Monday, October 12, 2009

Bon Bons and Soap Operas


When my husband and I meet someone for the first time, we are inevitably asked what we do for a living. When Brian replies that he is in medical school and an officer in the United States Navy, they are most definitely impressed. Then they turn to me, and when I answer that I’m a full time mom and homemaker, they give me a blank stare and ask “so what do you do all day?”
I quickly crush the temptation to reply with sarcasm that I sit on the couch and eat bon bons while watching soap operas. Most people sympathize with Brian, being in medical school with a family, and wonder how he ever makes time to be with us while maintaining his high marks. What they don’t realize is that I play the supporting role to his vocation as medical student. We are a team; his job is to study and do well, mine is to take care of things at home so that he has time to regularly spend with us. So while caring for our son, managing our budget, preparing our meals, cleaning our home, washing our clothes and running our errands does not have a direct influence on his formation as a doctor; it does provide a stable, loving environment in our home. Taking care of the everyday necessities reduces the amount of stress he is under, thereby resulting in more fruitful study.
But my job does not stop there. As a Catholic student in a secular school, my husband is constantly under attack for his beliefs and defense of the truth.  Although he thrives on the challenge of apologetics, there are days when the battle is especially difficult, and the moral support and encouragement he receives from home is essential for him to be able to recharge his batteries for another day. In order to avoid burnout, we have found it crucial to surround ourselves with likeminded people who share our values. As a couple, we enjoy entertaining and have found it to be a sort of ministry in which we both can participate. Most medical students are single and away from home, so we try to host gatherings on a regular basis to foster community and times of fellowship. In a sense, I have become one of their instructors through my witness as a wife and mother, seeking to cultivate the culture of life and love by the ways I care for my husband and son. Many evenings I have found myself the only non-student present, and although I may not be able to share in the details of their classes, they often turn to me for a personal perspective on issues regarding women’s health, breastfeeding, NFP, and vaccinations to name a few.

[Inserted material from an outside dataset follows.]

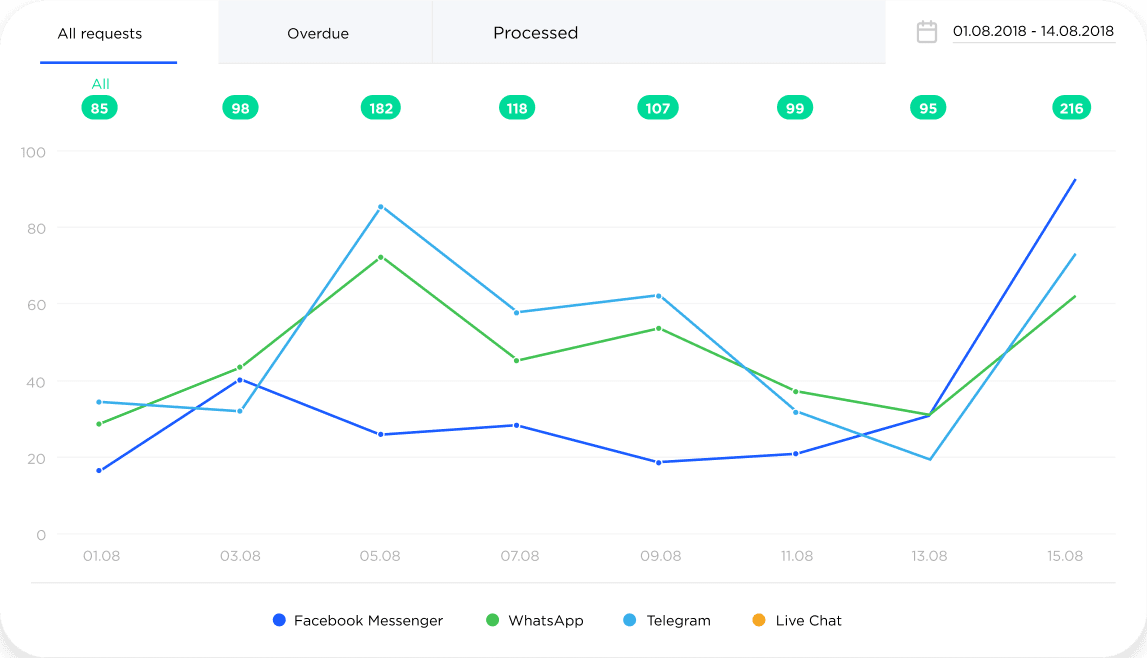Click Facebook Messenger data point on 03.08
The height and width of the screenshot is (658, 1147).
coord(240,380)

They watched as I went through my first pregnancy and now delight with us as Joseph reaches his developmental milestones. I explained to them the reasons I desired a natural birth, and the difference in the philosophies of midwives and obstetricians. For many, I have been the first breastfeeding mother they have known personally and the one to introduce them to the attachment parenting style. I have utilized my theology degree by tag -teaming with my husband on the Church’s teachings on the dignity of the human person, marriage, human sexuality, plenary indulgences, purgatory, end of life issues, suffering, and the family as the domestic church. Through these discussions, these medical students are receiving formation more valuable than any secular ethics course would provide, as they are being equipped with moral values according to the natural law, rather than the whims of society.
Over time, I think the people who initially wondered what I do all day have begun to get an idea that I keep pretty busy. However, I know that most will never truly understand the importance nor the greatness of full time motherhood until they have travelled that road themselves.  Life as the wife of a medical student is not one that many will experience, but for those who do, I pray that they may find joy in their vocation and remember that behind most every successful man is a good woman-how blessed we are to be those wonderful women.